Crows are doing the best they can
The first thing to know about crows is that a group of them is called a murder.
In America, crows count as a Halloween decoration, like skeletons and mini-gravestones. Homeowners perch plastic ones in their trees to instill fear in passersby. People in many cultures consider the crow to be an omen, a harbinger of war and death. In Islamic hadith, reports about Muhammad’s sayings and practices, crows are one of the five animals “for which there is no blame on the one who kills them.” On the Faroe Islands, virginal women once had to throw a stone, a bone, and a clump of dirt at a crow for some reason. Farmers literally erect mannequins in their fields to scare them.
Can we give crows a break?
The world’s treatment of crows is grossly unfair. When I was a kid, my parents told me about their friend Linda, an elementary-school teacher in Illinois. One day, Linda and her class decided to adopt a zoo animal as a service project. When she was reading to them from a list of available animal adoptees, “crow” came up as an option. “Who would want a stupid old crow?” one little boy asked. The class adopted a polar bear instead.

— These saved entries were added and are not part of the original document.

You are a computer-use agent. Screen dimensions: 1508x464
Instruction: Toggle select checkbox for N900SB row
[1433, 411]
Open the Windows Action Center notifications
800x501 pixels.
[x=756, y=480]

When I heard this story as a child, it devastated me. I knew what it was like to get picked last. I would feel a pang of pity whenever I saw a crow perched on the power lines behind my house or pecking through the yard. Stupid old crow, I would say to myself sadly. But in fact, crows are not stupid. That little boy in Illinois can eat crow—because these birds are really, really smart.
Crows, along with magpies, jays, and ravens, are members of the family Corvidae, a group known for two things: exhibiting complex behaviors, and having massive brains. A New Caledonian crow named Betty once made a TED Talk audience go bananas by bending a wire to make a hook. And researchers believe the Hawaiian crow is likely to have the same talent.